No melhor dos casos, Kiribati e Papua-Nova Guiné
poderiam registrar aumento de 1,5 grau na temperatura, mas com elevadas
emissões contaminantes, podendo chegar a dois graus em 2090. O aquecimento
global poderia levar a produção de batata doce, alimento básico em muitos
países, a diminuir mais de 50% em Papua-Nova Guiné e nas Ilhas Salomão até
2050, segundo estimativas do Banco de Desenvolvimento Asiático.
O peso de perder a produção agrícola recairá sobre
a população feminina dos países insulares, principais responsáveis pelo cultivo
e produção de alimentos, e busca de água.Os moradores dos Estados insulares
encabeçaram uma campanha em Paris, em 2015, para fixar um novo limite ao
aumento de temperatura de 1,5 grau. Argumentaram que isso é fundamental para
deter futuros golpes climáticos e também mitigar os deslocamentos forçados,
pois as ilhas se tornam cada vez mais inabitáveis devido à perda de alimentos,
água e terras.

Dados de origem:
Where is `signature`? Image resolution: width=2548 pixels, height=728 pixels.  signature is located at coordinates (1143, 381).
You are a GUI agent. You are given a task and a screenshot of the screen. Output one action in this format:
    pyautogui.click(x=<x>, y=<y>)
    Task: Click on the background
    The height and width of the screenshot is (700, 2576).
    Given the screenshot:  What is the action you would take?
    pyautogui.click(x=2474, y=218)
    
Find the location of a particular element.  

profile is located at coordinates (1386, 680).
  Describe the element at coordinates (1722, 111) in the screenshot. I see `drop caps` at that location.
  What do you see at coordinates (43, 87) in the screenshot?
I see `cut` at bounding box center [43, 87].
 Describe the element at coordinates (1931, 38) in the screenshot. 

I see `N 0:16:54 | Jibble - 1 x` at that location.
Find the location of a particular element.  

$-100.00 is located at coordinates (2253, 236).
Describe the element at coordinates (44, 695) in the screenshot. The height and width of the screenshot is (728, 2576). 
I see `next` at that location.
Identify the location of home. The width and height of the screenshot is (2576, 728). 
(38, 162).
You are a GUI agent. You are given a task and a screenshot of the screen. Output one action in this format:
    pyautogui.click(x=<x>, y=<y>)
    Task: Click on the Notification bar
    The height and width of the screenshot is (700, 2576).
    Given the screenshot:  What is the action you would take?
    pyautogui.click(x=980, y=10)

## COMO PROCEDER
Reproduza integralmente o texto sobre os efeitos do aquecimento global nos Estados insulares.

## RESPOSTA DA TAREFA
No melhor dos casos, Kiribati e Papua-Nova Guiné
poderiam registrar aumento de 1,5 grau na temperatura, mas com elevadas
emissões contaminantes, podendo chegar a dois graus em 2090. O aquecimento
global poderia levar a produção de batata doce, alimento básico em muitos
países, a diminuir mais de 50% em Papua-Nova Guiné e nas Ilhas Salomão até
2050, segundo estimativas do Banco de Desenvolvimento Asiático.
O peso de perder a produção agrícola recairá sobre
a população feminina dos países insulares, principais responsáveis pelo cultivo
e produção de alimentos, e busca de água.Os moradores dos Estados insulares
encabeçaram uma campanha em Paris, em 2015, para fixar um novo limite ao
aumento de temperatura de 1,5 grau. Argumentaram que isso é fundamental para
deter futuros golpes climáticos e também mitigar os deslocamentos forçados,
pois as ilhas se tornam cada vez mais inabitáveis devido à perda de alimentos,
água e terras.